Researchers propose an adversarial fine-tuning method for CLIP that addresses a critical gap in zero-shot classification: while perturbations degrade accuracy, they also suppress uncertainty estimates, causing overconfidence. The approach reparameterizes CLIP outputs as Dirichlet distribution parameters to jointly optimize for robustness and calibrated uncertainty, achieving competitive results across benchmarks.

The research identifies a fundamental reliability problem in adversarial machine learning that extends beyond traditional robustness metrics. CLIP models, despite strong zero-shot performance, exhibit pathological behavior under attack: adversarial perturbations simultaneously reduce accuracy and collapse uncertainty estimates, creating a dangerous miscalibration where the model becomes more confident precisely when it should express doubt. This inversion of expected behavior represents a blind spot in current adversarial training paradigms.

Traditional adversarial fine-tuning focuses narrowly on matching logit outputs between clean and perturbed inputs, treating this as a sufficient proxy for robustness. However, this logit-centric approach ignores the statistical properties of uncertainty quantification, leaving models vulnerable to catastrophic failure modes where incorrect predictions appear highly confident. The gap between robustness and reliable uncertainty estimation has significant implications for safety-critical applications relying on CLIP embeddings.

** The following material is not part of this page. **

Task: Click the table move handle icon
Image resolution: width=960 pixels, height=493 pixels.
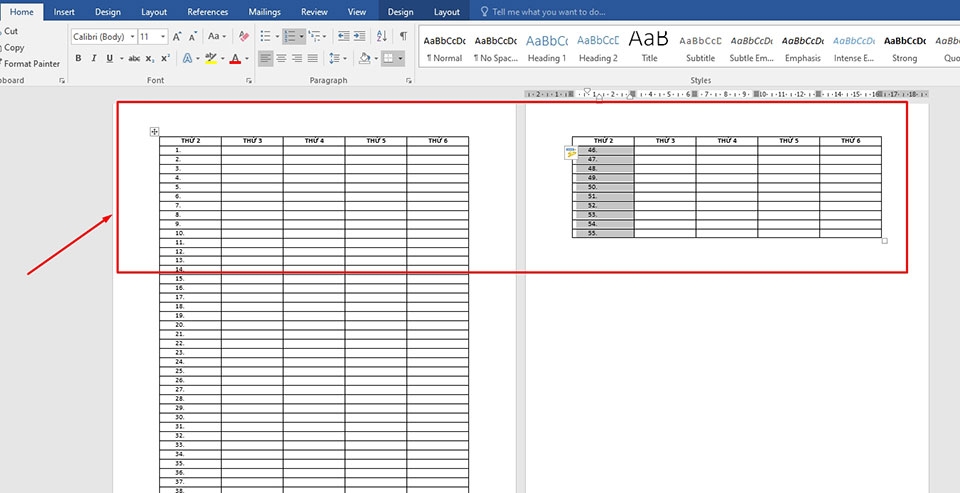Action: pos(154,132)
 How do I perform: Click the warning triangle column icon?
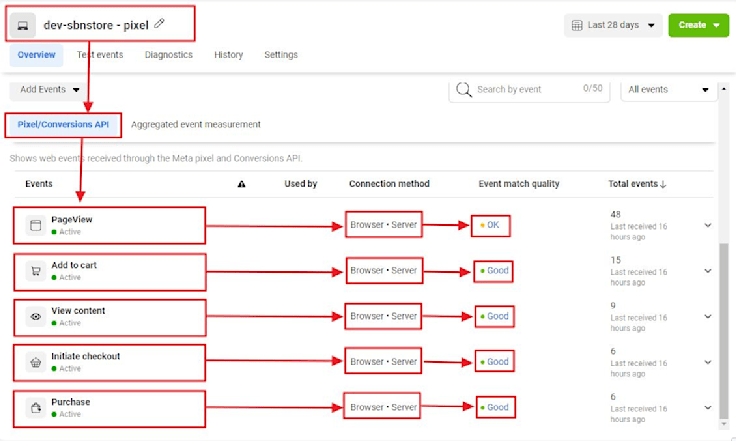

The proposed Dirichlet parameterization offers a principled statistical framework for joint optimization. By treating CLIP outputs as concentration parameters rather than raw logits, the method captures both semantic structure and confidence magnitude within a unified probabilistic representation. This enables distribution alignment that preserves calibration properties under perturbations while maintaining clean accuracy performance.

For practitioners deploying CLIP in production systems, this work highlights the necessity of evaluating models across multiple reliability dimensions. The research demonstrates that robustness and calibration are interdependent properties requiring simultaneous consideration. Future adversarial training methods will likely incorporate uncertainty-aware objectives as standard practice, moving beyond single-metric optimization toward holistic reliability assessment.

• →Adversarial perturbations suppress uncertainty in CLIP, causing overconfident misclassifications despite degraded accuracy.
• →Traditional logit-matching fine-tuning overlooks uncertainty calibration, creating a reliability gap beyond standard robustness metrics.
• →Dirichlet parameterization enables joint optimization of accuracy, robustness, and calibrated uncertainty in zero-shot settings.
• →The method achieves competitive adversarial robustness while preserving clean accuracy across multiple benchmarks.
• →Uncertainty-aware adversarial training represents a necessary shift toward holistic reliability in production AI systems.